***
Дверь в таверну открылась и на пороге появилось чудище, в котором едва можно было узнать человека, и уж точно ни в кой-то мере монаха. Не протрезвевший до конца, он стоял в проходе держась за дверной проем и слегка пошатывался. Мятая, измазанная конским пометом сутана едва прикрывала его срам и бледные колесообразные ноги. Один рукав был оторван и заткнут за пояс. На взъерошенной голове висела копна затхлого сена пополам с коровьем навозом. И на конец лицо его увенчивал сплошной фиолетовый бланш, напрочь закрывающий оба глаза. Подарок одного парнокопытного животного, которого вчера хотел подоить пьяный кейстуг. Ну не как он не мог взять в толк, что корова, которую он пытался дергать за титьки, оказалась двухгодовалым матерым быком, лягнувшим его задними копытами в морду так, что монах отлетел на добрые двадцать шагов, пробив головой заднюю стенку коровника.
Стоя на пороге, он поначалу издавал лишь не членораздельные звуки, а то и вовсе мычал силясь что-то сказать, но не в силах выговорить ни одного понятного слова.
Лишь только знакомый голос брата, окликнувшего его, более-менее привел его в чувства, и он мало-помалу начал понятно изъясняться.
— Брат Жоф! Ты где брат Жоф? — завопил испуганно Гут. — Помоги мне! Эти нелюди лишили меня глазей! Я ничего не вижу! О белый свет, как я теперь без тебя?!
— Успокойся ты, бестолочь! — сказал Жоф. — Как? Присмирел?! То-то же. Глазей он лишился. Лучше бы ты башку потерял, чем, в который раз, замарал честь всего Пантихара!
— Брат! Не стыди калеку! Вишь, как меня изуродовали, кажись вон и мозги протекли! Чую теперь дураком стану!

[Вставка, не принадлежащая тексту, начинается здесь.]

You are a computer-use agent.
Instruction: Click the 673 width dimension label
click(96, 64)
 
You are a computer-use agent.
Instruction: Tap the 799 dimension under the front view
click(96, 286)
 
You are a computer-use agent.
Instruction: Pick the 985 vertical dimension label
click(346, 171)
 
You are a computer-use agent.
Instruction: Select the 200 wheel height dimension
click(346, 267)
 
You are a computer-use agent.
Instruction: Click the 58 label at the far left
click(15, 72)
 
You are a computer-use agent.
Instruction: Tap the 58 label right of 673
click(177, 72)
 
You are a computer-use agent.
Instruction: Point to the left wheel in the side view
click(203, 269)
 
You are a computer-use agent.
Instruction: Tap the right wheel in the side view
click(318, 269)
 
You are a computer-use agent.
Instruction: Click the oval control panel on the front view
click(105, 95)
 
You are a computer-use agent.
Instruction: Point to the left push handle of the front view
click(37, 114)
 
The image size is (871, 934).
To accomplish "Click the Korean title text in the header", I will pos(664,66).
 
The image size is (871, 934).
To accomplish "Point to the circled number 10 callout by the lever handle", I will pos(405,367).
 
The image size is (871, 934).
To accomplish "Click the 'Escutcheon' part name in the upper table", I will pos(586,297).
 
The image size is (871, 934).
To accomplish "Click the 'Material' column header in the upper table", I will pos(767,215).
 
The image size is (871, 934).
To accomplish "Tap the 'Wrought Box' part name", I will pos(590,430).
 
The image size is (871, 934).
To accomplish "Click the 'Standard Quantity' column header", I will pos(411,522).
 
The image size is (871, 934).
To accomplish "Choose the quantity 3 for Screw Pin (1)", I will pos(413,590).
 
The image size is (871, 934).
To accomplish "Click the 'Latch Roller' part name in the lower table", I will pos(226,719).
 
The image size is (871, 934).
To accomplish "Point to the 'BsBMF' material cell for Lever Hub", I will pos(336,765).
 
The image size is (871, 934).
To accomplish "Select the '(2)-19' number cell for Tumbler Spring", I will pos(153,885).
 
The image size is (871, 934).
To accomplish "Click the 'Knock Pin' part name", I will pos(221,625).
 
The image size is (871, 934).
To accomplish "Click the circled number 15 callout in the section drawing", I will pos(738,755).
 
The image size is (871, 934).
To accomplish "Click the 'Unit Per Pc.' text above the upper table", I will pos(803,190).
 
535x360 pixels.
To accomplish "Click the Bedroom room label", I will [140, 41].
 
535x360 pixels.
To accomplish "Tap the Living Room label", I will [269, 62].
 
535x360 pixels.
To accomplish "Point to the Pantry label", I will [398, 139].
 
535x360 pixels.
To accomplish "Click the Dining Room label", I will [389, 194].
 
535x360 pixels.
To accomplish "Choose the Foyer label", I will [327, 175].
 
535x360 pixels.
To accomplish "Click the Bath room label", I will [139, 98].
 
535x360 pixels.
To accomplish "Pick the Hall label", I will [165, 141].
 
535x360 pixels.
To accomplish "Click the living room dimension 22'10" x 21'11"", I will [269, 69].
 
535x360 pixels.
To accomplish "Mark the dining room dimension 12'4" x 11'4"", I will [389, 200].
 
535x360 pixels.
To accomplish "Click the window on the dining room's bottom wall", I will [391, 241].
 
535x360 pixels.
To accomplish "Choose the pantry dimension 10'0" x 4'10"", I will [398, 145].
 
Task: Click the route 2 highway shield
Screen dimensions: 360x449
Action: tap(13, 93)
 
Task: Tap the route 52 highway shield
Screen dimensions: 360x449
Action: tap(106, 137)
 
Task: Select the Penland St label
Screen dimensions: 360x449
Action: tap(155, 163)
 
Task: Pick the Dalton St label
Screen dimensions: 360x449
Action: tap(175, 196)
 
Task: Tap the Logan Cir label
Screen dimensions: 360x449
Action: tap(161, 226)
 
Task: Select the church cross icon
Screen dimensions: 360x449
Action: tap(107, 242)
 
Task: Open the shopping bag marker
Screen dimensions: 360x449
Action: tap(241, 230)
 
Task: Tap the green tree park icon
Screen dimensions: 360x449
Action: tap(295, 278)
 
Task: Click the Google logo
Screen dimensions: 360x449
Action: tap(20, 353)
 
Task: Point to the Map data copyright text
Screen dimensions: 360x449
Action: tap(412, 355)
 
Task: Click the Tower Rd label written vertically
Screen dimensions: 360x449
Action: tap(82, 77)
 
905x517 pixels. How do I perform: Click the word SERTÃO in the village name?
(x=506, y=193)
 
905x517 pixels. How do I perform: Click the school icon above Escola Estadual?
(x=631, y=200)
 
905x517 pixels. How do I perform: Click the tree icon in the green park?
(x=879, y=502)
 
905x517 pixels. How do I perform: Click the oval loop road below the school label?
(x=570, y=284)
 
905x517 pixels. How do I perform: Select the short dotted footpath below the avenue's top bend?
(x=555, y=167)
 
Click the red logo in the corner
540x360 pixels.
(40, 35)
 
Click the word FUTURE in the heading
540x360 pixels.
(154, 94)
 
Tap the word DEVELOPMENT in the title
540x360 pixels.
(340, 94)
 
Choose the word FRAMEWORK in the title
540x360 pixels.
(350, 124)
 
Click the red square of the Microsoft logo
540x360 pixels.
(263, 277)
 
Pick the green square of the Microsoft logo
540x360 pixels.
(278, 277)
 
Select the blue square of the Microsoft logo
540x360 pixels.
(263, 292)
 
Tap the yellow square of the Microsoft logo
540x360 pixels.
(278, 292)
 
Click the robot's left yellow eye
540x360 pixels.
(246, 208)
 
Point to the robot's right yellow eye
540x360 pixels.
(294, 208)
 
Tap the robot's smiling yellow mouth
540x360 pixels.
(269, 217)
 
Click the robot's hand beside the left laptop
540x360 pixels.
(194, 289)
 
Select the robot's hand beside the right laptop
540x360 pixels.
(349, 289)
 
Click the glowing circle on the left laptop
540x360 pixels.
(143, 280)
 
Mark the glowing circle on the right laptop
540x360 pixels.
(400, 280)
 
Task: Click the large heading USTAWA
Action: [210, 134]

— Да мне кажется мозги ты и вовсе пропил! Иди прочь от сель горемыка, я тебя потом поспрошаю!
Уилфод смеялся, как ребенок, вид этого монаха был столь безобразен и одновременно смешон, что от задорного веселья никто из присутствующих не удержался.
Это, пожалуй, был единственный короткий миг радостного смеха за последнее время.